Legislators and the Governor also reached an agreement to conform with the federal government forgive Paycheck Protection Program (PPP) loans from state income taxes. This is important to many farmers, including sole proprietors, who received these loans during the past year. The Department of Revenue (DOR) is currently working on a solution to ensure that people don’t have to refile their taxes due to this agreed-upon change.
Energy highlight: ECO Act passes floor votes
A significant overhaul of the state’s energy conservation programs, championed by Sen. Jason Rarick (R-Pine City), Sen. Nick Frentz (DFL-North Mankato) and Rep. Zack Stephenson (R-Coon Rapids) was approved by both the House and the Senate and will get the Governor’s signature. This bill, the Energy Conservation and Optimization (ECO) Act, was supported by MFU because it stands to lower energy costs, create jobs in rural areas, and contribute to combatting climate change. It builds on the popular Conservation Improvement Program (CIP), which members have used to finance energy efficiency projects on their farms.
“The Conservation Improvement Program has been saving Minnesotans money on their utility bills for nearly 40 years and we’re pleased its legacy will continue,” said Michael Noble, executive director of Fresh Energy. “This bill is a powerful model for how stakeholders and legislators can collaborate on policy that will benefit all Minnesotans and help the state meet decarbonization goals in an equitable way.”
The language in the ECO Act is the result of significant stakeholder input from electric co-ops, municipal utilities, investor-owned utilities, the state’s largest natural gas utility, clean energy advocates including Center for Energy and Environment (CEE) and Fresh Energy, consumer advocates including the Energy CENTS Coalition and Citizens Utility Board (CUB), and others. The ECO Act is a critical component of Governor Tim Walz’s plan to eliminate greenhouse gas emissions from electricity in Minnesota by 2040.
Read more from Fresh Energy here.
National Farmers Union and Group of Cattle Producer Organizations Hold Historic Talks to Address Problems in Marketplace
National Farmers Union (NFU) recently joined five other organizations that represent cattle producers to agree to work jointly on issues in the cattle marketplace.
On Monday, May 10, member-leaders of American Farm Bureau Federation, National Cattlemen’s Beef Association, National Farmers Union, R-CALF USA, and the United States Cattlemen’s Association met in Phoenix, Ariz.
These groups convened at the request of Livestock Marketing Association to discuss challenges involved in the marketing of finished cattle with the ultimate goal of bringing about a more financially sustainable situation for cattle feeders and cow-calf producers.

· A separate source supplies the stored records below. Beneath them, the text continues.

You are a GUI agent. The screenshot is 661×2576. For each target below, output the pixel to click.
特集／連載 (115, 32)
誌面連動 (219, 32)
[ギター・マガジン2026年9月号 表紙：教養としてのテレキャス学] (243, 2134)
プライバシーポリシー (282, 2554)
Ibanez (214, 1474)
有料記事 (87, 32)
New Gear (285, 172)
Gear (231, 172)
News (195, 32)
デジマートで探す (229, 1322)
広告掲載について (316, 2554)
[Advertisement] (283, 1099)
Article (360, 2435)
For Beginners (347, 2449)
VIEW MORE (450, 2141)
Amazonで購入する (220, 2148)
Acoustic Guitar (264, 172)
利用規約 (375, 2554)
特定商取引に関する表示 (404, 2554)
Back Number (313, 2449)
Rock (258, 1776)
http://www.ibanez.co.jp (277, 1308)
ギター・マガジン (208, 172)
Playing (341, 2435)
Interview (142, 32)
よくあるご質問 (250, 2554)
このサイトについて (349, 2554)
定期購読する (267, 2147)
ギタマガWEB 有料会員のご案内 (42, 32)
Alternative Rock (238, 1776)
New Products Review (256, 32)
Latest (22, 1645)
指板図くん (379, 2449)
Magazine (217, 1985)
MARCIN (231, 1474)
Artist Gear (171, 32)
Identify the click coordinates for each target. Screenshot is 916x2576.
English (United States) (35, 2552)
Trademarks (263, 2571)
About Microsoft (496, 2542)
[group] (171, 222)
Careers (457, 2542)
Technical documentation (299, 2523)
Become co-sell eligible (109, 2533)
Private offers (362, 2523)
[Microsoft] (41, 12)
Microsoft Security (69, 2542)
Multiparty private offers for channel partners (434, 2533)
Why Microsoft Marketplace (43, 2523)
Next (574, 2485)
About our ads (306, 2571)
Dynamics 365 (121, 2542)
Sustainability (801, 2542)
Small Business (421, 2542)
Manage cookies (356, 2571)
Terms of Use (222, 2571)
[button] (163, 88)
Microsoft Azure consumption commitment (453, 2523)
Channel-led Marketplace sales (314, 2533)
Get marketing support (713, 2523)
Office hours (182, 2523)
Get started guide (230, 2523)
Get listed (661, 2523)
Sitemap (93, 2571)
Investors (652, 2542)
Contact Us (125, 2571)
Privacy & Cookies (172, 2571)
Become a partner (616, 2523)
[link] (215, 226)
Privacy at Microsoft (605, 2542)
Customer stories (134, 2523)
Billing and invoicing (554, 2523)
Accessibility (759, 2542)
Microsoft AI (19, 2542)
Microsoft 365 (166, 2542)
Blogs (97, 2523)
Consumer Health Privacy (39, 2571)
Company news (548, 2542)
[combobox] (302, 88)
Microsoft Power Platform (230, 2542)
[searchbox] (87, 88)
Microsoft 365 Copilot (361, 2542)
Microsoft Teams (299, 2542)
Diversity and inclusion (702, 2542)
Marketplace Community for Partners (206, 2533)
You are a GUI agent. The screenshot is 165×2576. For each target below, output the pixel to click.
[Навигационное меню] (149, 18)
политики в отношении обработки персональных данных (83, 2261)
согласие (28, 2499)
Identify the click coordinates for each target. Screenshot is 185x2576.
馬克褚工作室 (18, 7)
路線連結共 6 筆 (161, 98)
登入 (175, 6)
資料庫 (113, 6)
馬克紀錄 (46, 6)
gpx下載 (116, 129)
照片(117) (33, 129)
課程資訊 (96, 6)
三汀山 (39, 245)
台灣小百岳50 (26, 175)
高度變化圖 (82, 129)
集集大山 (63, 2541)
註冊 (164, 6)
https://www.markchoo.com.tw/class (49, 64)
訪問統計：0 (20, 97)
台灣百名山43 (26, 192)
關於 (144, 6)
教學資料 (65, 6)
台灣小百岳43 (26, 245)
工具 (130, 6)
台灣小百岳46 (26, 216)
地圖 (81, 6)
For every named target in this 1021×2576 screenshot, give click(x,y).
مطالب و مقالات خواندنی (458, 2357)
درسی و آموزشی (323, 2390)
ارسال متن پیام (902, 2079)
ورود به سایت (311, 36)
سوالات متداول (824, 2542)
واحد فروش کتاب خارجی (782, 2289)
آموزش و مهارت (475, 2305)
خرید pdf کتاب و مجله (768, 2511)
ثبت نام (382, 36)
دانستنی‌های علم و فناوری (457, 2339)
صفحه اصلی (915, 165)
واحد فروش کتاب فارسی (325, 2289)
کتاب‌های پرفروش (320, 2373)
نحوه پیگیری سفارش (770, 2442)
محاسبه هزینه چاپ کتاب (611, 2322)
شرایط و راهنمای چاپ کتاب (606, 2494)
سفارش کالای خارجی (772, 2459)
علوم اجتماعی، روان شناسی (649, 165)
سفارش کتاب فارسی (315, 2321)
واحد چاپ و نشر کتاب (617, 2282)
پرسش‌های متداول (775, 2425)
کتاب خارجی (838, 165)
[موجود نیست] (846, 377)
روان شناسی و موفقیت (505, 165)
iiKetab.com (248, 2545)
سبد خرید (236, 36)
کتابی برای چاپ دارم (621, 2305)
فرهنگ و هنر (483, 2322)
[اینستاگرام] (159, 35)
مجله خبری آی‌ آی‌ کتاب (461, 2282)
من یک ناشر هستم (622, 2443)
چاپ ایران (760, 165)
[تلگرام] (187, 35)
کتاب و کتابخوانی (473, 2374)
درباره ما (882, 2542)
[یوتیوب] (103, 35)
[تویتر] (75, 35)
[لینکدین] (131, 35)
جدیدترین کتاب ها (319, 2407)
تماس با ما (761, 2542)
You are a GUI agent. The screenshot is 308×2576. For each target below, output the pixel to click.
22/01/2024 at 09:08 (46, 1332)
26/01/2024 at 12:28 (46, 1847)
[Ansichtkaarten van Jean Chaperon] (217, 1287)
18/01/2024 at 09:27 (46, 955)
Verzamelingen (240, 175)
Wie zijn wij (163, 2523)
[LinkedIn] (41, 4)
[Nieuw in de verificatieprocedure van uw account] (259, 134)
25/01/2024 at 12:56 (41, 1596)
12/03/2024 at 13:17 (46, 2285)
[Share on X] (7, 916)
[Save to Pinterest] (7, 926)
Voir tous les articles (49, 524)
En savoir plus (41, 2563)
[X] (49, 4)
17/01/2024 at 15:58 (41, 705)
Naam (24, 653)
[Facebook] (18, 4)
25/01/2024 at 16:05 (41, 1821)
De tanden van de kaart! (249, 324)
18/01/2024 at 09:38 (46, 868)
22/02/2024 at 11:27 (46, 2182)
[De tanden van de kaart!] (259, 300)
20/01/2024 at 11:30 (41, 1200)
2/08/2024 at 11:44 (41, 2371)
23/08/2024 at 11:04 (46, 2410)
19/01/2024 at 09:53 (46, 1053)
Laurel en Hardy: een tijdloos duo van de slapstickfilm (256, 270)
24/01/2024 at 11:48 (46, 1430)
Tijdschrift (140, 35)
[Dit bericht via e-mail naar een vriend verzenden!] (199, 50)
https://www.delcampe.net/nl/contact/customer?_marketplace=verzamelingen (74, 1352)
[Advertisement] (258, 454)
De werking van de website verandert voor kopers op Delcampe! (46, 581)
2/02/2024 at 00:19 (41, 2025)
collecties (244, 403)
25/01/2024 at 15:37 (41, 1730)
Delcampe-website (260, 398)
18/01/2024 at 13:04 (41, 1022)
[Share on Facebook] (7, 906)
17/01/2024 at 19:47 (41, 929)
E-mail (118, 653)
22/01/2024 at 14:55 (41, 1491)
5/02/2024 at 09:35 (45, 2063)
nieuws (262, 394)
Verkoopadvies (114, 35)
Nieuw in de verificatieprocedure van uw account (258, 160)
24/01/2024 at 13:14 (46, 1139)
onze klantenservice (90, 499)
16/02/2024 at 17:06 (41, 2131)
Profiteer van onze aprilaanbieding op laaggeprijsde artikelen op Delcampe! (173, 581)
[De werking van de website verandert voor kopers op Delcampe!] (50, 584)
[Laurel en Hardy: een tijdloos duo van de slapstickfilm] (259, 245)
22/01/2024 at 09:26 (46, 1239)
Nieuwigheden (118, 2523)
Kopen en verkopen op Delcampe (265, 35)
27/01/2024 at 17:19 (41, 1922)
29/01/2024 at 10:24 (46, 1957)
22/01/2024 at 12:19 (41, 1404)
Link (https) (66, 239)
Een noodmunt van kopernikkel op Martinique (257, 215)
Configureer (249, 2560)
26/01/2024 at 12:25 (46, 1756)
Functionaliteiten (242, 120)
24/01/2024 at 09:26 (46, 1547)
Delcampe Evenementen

“Unfair markets and a lack of competition in the beef industry has been extremely harmful to producers and consumers alike, especially during the last year,” said NFU President Rob Larew, who was among the participants in the meeting. “Many sectors within agriculture, including beef, are dominated by just a handful of multinational corporations. The time for action is long overdue, and NFU is glad to be a part of this effort to bring strong, swift, and meaningful reform.”
The group talked openly and candidly about a wide range of important issues facing our industry today, including but not limited to:
- Packer concentration,
- Price transparency and discovery,
- Packer oversight,
- Packers and Stockyards Act enforcement,
- Level of captive supply, and
- Packer capacity.
The group also agreed to each consider these action items:
- Expedite the renewal of USDA’s Livestock Mandatory Reporting (LMR), including formula base prices subject to the same reporting requirements as negotiated cash and the creation of a contract library.
- Demand the Department of Justice (DOJ) issue a public investigation status report and as warranted, conduct joint DOJ and USDA oversight of packer activity moving forward.
- Encourage investment in, and development of, new independent, local, and regional packers.
This unprecedented meeting brought together diverse producer organizations to identify issues and discuss potential solutions. These issues and action item lists are not comprehensive, due to time constraints of this meeting. Attending organization representatives were pleased to have reached consensus on many issues and are committed to the ultimate goal of achieving a fair and transparent finished cattle marketing system.